Effect of failure to renew appointment of a process agent for service of process

Published Date
Jun 27, 2017
A defendant's failure to renew a process agent's appointment did not affect a claimant's right to serve a claim form at the address of the original process agent (which had become a building site) because the contract provided that the process agent was appointed "irrevocably": Aquila WSA Aviation Opportunities II Ltd v Onur Air Tasimacilik As [2017] EWHC 1259 (Comm).

A process agent clause is a common type of boiler plate clause in international commercial contracts. It simplifies service of legal process on a foreign counterparty by agreeing upfront who is authorised to accept service on that party's behalf. This can save time and costs where the potential defendant is based outside the jurisdiction. This case concerns a process agent appointment that lapsed before a dispute arose.

Aquila, an asset finance company, entered a lease agreement with Onur Air, a Turkish airline. The agreement contained a process agent clause which provided that Onur Air had irrevocably appointed a company (CSC) as its agent for service in relation to any proceedings and that if the agent's appointment ceased to be effective, Onur Air shall, as soon as reasonably practicable, appoint another agent. Onur Air sent Aquila a copy of a letter which confirmed the appointment of a company (CSC UK Limited) as process agent for one year. A dispute arose and Aquila issued a claim form in the English courts seeking USD 9 million.

Aquila sent a copy of the claim form by email to Onur Air's address in Turkey, which Aquila accepted did not constitute effective service. Aquila then attempted to serve on CSC UK Limited at its address in London, but it was unable to do so because the address was a building site and it transpired that there was no company or entity called "CSC". Aquila then attempted to serve the claim form on another company (CSC Limited), which was not in existence at the time the contract was agreed but was formerly registered at the same address as CSC UK Limited, at its new address by handing it to an individual on the premises. The relationship between CSC Limited and CSC UK Limited was unclear.

Onur Air sought to set aside the claim and/or service of the claim, arguing that service was not effective because CSC UK Limited's appointment had lapsed and that the wrong process agent (CSC Limited) was served. In response, Aquila sought an order declaring that service was valid, permitting alternative service on CSC Limited under CPR 6.15 or rectifying an error of procedure under CPR 3.10.

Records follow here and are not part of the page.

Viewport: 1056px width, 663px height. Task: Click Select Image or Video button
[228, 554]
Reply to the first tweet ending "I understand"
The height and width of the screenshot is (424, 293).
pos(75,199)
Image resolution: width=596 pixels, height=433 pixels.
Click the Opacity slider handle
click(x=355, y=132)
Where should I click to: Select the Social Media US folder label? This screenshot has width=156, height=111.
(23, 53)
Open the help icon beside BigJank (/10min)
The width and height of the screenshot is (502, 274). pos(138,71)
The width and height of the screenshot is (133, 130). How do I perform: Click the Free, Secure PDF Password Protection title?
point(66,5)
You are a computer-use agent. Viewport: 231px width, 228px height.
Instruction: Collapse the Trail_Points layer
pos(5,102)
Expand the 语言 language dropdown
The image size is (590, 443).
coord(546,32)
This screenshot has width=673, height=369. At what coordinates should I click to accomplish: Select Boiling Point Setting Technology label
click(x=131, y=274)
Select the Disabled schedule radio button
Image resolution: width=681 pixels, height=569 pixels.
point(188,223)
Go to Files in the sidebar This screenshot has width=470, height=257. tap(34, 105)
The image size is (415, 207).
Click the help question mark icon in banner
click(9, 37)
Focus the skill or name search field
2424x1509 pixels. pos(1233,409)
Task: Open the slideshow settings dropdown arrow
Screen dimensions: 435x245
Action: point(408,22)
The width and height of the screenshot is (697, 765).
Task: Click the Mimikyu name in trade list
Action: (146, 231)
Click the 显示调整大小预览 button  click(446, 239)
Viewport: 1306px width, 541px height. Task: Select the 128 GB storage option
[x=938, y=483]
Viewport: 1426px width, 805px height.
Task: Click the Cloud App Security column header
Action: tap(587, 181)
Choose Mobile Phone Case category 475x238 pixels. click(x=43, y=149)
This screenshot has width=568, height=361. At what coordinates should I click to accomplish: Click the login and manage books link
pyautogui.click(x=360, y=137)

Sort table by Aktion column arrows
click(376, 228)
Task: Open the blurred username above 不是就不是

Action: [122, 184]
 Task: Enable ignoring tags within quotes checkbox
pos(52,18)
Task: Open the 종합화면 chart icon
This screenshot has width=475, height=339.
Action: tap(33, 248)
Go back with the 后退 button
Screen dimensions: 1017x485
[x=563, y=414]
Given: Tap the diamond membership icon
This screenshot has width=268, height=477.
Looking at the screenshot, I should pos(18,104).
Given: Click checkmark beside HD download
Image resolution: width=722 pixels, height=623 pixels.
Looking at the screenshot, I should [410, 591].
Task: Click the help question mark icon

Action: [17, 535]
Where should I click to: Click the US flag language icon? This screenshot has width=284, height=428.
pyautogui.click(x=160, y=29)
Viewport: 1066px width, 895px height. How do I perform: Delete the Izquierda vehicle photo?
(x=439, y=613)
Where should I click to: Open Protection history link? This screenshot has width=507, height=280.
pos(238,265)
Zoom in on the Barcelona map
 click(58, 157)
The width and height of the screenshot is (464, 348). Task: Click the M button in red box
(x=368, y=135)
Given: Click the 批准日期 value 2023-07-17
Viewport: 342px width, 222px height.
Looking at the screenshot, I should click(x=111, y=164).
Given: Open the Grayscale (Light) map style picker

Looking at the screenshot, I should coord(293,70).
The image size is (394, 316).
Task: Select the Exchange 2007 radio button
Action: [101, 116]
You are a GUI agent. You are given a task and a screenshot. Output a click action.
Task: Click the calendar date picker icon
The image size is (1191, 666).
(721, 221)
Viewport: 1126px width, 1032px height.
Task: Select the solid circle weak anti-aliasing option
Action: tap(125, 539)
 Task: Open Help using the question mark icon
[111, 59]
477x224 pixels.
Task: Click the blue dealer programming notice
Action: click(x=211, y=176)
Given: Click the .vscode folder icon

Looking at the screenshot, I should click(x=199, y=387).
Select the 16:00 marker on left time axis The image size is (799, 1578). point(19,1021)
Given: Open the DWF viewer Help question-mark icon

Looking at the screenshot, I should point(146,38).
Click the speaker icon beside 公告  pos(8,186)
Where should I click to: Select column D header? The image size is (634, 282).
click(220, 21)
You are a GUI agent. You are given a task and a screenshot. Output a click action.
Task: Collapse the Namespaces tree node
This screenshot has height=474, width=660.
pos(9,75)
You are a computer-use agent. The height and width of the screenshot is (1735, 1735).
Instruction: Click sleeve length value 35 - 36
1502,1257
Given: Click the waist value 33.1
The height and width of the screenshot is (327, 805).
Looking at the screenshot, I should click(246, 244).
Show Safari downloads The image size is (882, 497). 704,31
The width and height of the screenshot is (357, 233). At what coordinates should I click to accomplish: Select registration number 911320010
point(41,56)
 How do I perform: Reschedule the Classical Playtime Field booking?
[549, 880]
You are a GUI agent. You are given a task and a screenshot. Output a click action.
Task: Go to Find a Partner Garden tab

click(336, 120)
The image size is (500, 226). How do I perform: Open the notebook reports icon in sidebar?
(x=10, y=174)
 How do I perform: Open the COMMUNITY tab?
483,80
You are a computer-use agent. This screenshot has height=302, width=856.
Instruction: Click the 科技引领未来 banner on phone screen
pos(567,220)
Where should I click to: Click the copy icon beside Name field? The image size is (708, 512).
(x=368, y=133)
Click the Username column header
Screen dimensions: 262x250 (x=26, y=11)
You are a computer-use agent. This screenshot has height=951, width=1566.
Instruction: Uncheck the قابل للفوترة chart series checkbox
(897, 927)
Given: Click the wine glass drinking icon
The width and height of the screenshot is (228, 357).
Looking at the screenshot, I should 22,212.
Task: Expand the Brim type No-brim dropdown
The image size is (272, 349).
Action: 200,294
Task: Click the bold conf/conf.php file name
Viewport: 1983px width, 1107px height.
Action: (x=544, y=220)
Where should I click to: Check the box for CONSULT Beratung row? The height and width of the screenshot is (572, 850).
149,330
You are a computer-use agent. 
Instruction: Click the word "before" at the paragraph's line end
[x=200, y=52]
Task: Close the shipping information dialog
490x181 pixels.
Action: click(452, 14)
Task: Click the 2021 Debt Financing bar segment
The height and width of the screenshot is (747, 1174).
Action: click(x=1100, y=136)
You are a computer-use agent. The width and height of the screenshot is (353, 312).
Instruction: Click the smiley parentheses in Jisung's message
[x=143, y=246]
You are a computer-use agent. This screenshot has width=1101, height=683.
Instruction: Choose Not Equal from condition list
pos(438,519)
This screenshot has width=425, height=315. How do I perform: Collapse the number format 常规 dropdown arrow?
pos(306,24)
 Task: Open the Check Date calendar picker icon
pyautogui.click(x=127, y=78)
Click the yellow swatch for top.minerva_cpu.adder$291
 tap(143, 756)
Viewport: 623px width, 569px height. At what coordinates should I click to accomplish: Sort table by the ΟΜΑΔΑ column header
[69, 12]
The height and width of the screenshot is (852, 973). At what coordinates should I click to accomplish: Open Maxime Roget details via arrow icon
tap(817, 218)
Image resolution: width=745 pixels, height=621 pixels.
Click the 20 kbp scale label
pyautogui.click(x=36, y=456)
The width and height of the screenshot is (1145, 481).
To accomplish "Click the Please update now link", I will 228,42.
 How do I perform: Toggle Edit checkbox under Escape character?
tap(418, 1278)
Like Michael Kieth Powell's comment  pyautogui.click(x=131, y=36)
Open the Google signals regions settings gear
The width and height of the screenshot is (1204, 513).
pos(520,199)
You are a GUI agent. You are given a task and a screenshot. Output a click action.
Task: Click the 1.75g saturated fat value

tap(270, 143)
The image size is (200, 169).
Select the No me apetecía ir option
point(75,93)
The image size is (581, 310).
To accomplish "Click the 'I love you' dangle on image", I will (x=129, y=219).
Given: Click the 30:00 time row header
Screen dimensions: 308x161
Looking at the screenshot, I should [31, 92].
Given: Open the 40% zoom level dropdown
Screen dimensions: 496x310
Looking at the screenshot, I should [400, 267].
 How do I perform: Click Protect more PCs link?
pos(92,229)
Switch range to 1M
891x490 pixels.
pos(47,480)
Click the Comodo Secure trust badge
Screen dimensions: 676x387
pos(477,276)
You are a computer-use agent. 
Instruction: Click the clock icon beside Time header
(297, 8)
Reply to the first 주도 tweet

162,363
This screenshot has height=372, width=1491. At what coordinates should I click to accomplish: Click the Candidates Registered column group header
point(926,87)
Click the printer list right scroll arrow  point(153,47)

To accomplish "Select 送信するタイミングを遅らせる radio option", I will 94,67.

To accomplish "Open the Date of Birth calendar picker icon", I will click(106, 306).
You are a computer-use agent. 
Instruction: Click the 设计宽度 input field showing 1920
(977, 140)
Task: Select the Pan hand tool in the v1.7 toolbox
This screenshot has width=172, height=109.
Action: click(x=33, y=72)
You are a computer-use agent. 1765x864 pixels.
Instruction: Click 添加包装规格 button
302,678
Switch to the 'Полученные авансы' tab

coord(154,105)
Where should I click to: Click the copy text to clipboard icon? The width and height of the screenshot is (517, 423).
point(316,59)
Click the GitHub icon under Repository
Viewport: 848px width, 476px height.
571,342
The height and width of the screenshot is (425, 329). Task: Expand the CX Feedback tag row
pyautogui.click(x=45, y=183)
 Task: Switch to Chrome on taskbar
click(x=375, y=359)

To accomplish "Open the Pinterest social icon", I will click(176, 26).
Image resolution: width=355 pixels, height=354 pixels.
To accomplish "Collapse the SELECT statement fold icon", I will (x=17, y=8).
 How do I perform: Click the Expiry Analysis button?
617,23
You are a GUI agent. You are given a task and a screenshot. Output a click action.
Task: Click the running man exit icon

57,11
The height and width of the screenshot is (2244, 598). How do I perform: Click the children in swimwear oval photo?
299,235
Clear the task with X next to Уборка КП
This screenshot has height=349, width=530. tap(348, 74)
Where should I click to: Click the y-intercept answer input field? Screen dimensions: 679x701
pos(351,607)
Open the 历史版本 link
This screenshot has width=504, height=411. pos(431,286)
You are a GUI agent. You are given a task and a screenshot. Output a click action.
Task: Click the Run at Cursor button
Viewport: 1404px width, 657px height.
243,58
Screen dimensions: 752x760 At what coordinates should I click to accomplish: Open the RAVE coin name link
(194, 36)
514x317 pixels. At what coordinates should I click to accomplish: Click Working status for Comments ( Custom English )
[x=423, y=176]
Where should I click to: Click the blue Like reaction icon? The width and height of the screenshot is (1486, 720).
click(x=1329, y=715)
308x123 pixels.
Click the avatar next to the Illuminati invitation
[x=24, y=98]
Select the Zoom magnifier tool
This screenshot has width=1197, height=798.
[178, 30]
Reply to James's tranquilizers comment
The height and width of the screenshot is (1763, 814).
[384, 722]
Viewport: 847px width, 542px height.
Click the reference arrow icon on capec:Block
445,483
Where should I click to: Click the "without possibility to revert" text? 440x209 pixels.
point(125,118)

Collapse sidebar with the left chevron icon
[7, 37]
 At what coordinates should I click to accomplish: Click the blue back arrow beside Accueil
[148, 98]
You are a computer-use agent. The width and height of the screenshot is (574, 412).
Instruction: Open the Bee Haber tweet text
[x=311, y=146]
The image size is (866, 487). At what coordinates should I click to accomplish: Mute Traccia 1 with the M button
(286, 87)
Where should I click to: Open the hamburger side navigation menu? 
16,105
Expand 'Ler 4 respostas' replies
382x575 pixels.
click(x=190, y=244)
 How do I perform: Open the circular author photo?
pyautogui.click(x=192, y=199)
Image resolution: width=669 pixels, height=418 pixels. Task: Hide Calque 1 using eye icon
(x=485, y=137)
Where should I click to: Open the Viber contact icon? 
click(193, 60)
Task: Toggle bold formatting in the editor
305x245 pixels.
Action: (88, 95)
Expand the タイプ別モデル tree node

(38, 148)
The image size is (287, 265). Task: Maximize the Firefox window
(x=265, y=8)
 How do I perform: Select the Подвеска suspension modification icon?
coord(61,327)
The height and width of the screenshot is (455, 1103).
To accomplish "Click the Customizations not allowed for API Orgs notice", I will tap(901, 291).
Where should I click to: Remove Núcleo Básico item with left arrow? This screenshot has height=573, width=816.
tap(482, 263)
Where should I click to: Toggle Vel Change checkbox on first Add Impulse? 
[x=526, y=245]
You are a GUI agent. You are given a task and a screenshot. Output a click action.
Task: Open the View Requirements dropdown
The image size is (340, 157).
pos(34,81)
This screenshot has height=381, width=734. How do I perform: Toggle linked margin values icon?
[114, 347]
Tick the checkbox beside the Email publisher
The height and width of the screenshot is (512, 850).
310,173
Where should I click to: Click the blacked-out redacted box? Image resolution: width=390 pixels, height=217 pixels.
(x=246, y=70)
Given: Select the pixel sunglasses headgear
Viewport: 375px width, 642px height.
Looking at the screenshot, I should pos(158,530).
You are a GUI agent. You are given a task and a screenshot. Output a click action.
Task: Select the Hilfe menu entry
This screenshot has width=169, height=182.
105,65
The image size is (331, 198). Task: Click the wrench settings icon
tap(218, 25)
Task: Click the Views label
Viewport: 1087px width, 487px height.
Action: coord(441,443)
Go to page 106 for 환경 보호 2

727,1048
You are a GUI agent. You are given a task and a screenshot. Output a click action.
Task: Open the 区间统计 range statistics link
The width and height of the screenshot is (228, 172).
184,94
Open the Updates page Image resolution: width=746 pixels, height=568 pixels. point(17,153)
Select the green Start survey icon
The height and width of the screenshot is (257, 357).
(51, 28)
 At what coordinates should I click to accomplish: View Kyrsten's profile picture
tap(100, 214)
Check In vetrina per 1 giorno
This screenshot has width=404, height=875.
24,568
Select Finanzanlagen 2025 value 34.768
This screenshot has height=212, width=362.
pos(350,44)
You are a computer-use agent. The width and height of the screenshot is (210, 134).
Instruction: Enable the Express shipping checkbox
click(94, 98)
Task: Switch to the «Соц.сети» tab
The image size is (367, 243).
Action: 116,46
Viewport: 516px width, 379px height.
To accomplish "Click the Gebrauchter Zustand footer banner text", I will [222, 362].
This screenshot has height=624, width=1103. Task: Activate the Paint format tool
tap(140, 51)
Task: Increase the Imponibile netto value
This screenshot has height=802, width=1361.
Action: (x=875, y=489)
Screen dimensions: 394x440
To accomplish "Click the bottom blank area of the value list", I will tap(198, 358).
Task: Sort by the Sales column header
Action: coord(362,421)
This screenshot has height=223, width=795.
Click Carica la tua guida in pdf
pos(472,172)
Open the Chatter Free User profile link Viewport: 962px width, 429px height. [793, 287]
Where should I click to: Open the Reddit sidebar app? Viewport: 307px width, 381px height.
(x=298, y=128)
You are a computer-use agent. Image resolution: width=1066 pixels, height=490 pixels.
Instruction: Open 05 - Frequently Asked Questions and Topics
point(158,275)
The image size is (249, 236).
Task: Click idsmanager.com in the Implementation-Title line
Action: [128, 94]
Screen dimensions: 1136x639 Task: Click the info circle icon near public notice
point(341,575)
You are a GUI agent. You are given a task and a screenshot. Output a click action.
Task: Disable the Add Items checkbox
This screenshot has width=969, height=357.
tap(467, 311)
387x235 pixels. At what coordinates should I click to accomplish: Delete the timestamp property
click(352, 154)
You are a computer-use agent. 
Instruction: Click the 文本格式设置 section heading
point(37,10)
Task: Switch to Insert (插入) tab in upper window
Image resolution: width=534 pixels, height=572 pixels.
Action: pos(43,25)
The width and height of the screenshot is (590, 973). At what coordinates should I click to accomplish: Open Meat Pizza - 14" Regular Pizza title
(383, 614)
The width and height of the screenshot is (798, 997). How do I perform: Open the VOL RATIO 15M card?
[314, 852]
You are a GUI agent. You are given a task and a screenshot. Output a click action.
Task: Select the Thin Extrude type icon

Service on a building site would have been possible as the process agent's irrevocable appointment was still valid

Cockerill QC (sitting as a Deputy High Court Judge) found that the service agent clause appointed a CSC entity to be designated and the confirmation of appointment letter defined that entity as CSC UK Limited. Aquila's right to effect service under the contract could not be affected by the fact that Onur Air had appointed CSC for one year and then failed to renew the appointment. The parties' agreement could not be revoked by a letter confirming appointment to which Aquila was not a party (DVB Bank SE v Isim Amin Ltd [2014] EWHC 2156 (Comm)). The contractual position between Aquila and Onur Air was unchanged. The process agent clause in the contract stated that the process agent was appointed irrevocably and this intention was supported by the need for a back-up process agent, where necessary, in order to allow service in the jurisdiction if the original agent was not able to act. Unless and until the identified process agent ceased to exist, as between Aquila and Onur Air, the process agent's appointment remained valid and it was a matter for Onur Air if the agent ceased to act or move offices. Any looser construction of the words "ceases to be effective" would subvert the meaning of "irrevocable". The judge therefore concluded that Aquila could have validly served CSC UK Limited at its original address, even though it was a building site.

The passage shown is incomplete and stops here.